§ To do: Each entry below has to be written out again without any change.
[[ Data excerpts, beginning ]]
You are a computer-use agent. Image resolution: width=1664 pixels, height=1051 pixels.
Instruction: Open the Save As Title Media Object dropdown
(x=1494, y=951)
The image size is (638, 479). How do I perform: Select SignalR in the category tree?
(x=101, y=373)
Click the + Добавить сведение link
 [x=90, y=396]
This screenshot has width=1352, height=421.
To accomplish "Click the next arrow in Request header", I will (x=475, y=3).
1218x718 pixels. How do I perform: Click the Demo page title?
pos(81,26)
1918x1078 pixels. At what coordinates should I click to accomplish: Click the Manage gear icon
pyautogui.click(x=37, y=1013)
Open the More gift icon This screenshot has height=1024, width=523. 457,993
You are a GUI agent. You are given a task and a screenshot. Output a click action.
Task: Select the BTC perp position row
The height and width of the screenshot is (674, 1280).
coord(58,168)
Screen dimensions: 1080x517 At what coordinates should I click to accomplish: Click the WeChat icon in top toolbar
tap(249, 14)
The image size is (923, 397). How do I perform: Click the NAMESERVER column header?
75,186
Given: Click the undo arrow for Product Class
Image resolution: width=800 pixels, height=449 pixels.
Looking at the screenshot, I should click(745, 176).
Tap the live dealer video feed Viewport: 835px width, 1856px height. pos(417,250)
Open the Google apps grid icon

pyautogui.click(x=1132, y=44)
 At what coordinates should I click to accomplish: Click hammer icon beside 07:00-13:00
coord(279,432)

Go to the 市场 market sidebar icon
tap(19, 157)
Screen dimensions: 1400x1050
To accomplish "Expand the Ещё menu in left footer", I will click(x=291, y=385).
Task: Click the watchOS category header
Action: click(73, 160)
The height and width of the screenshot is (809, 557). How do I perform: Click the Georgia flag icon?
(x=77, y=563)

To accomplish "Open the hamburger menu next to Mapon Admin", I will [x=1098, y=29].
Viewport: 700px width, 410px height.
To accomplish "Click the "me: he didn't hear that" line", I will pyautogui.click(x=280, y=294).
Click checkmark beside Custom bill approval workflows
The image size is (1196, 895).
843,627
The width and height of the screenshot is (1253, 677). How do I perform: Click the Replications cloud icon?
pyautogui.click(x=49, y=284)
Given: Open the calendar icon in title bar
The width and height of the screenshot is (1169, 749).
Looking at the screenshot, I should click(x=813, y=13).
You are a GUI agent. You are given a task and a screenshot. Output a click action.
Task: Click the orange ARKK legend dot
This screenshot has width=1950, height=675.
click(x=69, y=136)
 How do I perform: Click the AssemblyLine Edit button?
[[ Data excerpts, end ]]
§ Task response:
You are a computer-use agent. Image resolution: width=1664 pixels, height=1051 pixels.
Instruction: Open the Save As Title Media Object dropdown
(x=1494, y=951)
The image size is (638, 479). How do I perform: Select SignalR in the category tree?
(x=101, y=373)
Click the + Добавить сведение link
 [x=90, y=396]
This screenshot has width=1352, height=421.
To accomplish "Click the next arrow in Request header", I will (x=475, y=3).
1218x718 pixels. How do I perform: Click the Demo page title?
pos(81,26)
1918x1078 pixels. At what coordinates should I click to accomplish: Click the Manage gear icon
pyautogui.click(x=37, y=1013)
Open the More gift icon This screenshot has height=1024, width=523. 457,993
You are a GUI agent. You are given a task and a screenshot. Output a click action.
Task: Select the BTC perp position row
The height and width of the screenshot is (674, 1280).
coord(58,168)
Screen dimensions: 1080x517 At what coordinates should I click to accomplish: Click the WeChat icon in top toolbar
tap(249, 14)
The image size is (923, 397). How do I perform: Click the NAMESERVER column header?
75,186
Given: Click the undo arrow for Product Class
Image resolution: width=800 pixels, height=449 pixels.
Looking at the screenshot, I should click(745, 176).
Tap the live dealer video feed Viewport: 835px width, 1856px height. pos(417,250)
Open the Google apps grid icon

pyautogui.click(x=1132, y=44)
 At what coordinates should I click to accomplish: Click hammer icon beside 07:00-13:00
coord(279,432)

Go to the 市场 market sidebar icon
tap(19, 157)
Screen dimensions: 1400x1050
To accomplish "Expand the Ещё menu in left footer", I will click(x=291, y=385).
Task: Click the watchOS category header
Action: click(73, 160)
The height and width of the screenshot is (809, 557). How do I perform: Click the Georgia flag icon?
(x=77, y=563)

To accomplish "Open the hamburger menu next to Mapon Admin", I will [x=1098, y=29].
Viewport: 700px width, 410px height.
To accomplish "Click the "me: he didn't hear that" line", I will pyautogui.click(x=280, y=294).
Click checkmark beside Custom bill approval workflows
The image size is (1196, 895).
843,627
The width and height of the screenshot is (1253, 677). How do I perform: Click the Replications cloud icon?
pyautogui.click(x=49, y=284)
Given: Open the calendar icon in title bar
The width and height of the screenshot is (1169, 749).
Looking at the screenshot, I should click(x=813, y=13).
You are a GUI agent. You are given a task and a screenshot. Output a click action.
Task: Click the orange ARKK legend dot
This screenshot has width=1950, height=675.
click(x=69, y=136)
 How do I perform: Click the AssemblyLine Edit button?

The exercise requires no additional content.